In response to the crisis in France, Emmanuel Macron's government has committed to putting abuse survivors in hotels, and paying for pop-up counselling areas in grocery stores. This is the type of approach some charities are saying is necessary — while nothing is operating as normal, the businesses that are still open can try to provide help.
Jacob said that some smaller charity organisations simply aren't equipped to operate in lockdown.
"Some of the specialist charities are very small, very poorly resourced, and the ability to kind of turn on a sixpence and start working in an agile way from home, for example, instead of an office space or going out and seeing people face-to-face... All the motivation is there, but the resourcing is really really difficult for them, and we're yet to see any recognition of that on the part of the UK government, which is really disappointing."
Domestic abuse victims are often already isolated, as the abuser seeks to maintain control over most aspects of their victim's life. In many cases, people who are trained to spot the signs of domestic abuse are able to do so and get involved. But with the threat so high and the specialist response hampered by the pandemic, Jacob says it's now time for others to take it upon themselves to get involved.

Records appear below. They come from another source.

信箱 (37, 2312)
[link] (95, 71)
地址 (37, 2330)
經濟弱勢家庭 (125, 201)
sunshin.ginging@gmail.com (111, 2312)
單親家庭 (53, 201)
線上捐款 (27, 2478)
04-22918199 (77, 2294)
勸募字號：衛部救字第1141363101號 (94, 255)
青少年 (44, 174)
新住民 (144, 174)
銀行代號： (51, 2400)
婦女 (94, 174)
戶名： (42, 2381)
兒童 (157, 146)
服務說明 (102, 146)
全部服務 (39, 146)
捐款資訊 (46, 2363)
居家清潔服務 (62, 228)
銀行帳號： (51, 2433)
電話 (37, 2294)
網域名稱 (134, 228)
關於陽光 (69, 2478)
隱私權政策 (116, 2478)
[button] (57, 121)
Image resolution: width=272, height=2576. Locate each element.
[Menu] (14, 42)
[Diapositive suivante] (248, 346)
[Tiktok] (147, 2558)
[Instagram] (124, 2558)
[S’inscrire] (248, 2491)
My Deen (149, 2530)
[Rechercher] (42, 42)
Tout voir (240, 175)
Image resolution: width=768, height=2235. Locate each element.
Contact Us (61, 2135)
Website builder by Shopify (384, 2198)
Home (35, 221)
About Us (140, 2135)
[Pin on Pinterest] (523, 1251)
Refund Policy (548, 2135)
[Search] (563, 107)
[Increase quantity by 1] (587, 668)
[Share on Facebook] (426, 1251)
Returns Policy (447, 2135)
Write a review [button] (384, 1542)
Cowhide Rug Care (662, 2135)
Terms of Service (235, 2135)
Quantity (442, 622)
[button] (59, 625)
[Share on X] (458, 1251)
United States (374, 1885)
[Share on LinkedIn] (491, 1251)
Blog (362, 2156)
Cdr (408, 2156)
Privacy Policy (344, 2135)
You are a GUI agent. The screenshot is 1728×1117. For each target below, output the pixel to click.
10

"Many of us are still in touch with our employer, on a daily basis, we're also in touch with our bank and financial institutions for a lot of various reasons in terms of security of employment, security of our finances. So there are different kind of organisations who maybe don't normally play a role in the domestic abuse response, whose moment is now to make sure they understand, what is domestic abuse, how can I support somebody? We're not asking them to become specialists, but what role could they play in raising the alarm if they need to?"
"Equally, we know that this is going to be about communities as well. Every single one of us has some understanding of the life of our neighbours and the people living in our vicinity, even if we don't know them really well. And this is the moment for us to act like a community, and to understand that if we're worried about somebody, adult or child, it's the right thing to do to find out whether that person needs help. And it may be that you can't do that yourself, but you can call somebody, whether it's the police or again specialist services who may be able to support you with that."
Even if the response isn't perfect, the first step is to raise awareness of the issue.
"It's so important that we talk about this at the moment," said Jacob. "Make sure people know that they're not alone and that help is still available."
If you or someone you know is experiencing or in danger of domestic violence, please reach out. Help is available. In the UK, call 999. In France, call 17 or text 114 for emergencies. Anywhere in the EU, call 112. For a list of other national hotline numbers, click here.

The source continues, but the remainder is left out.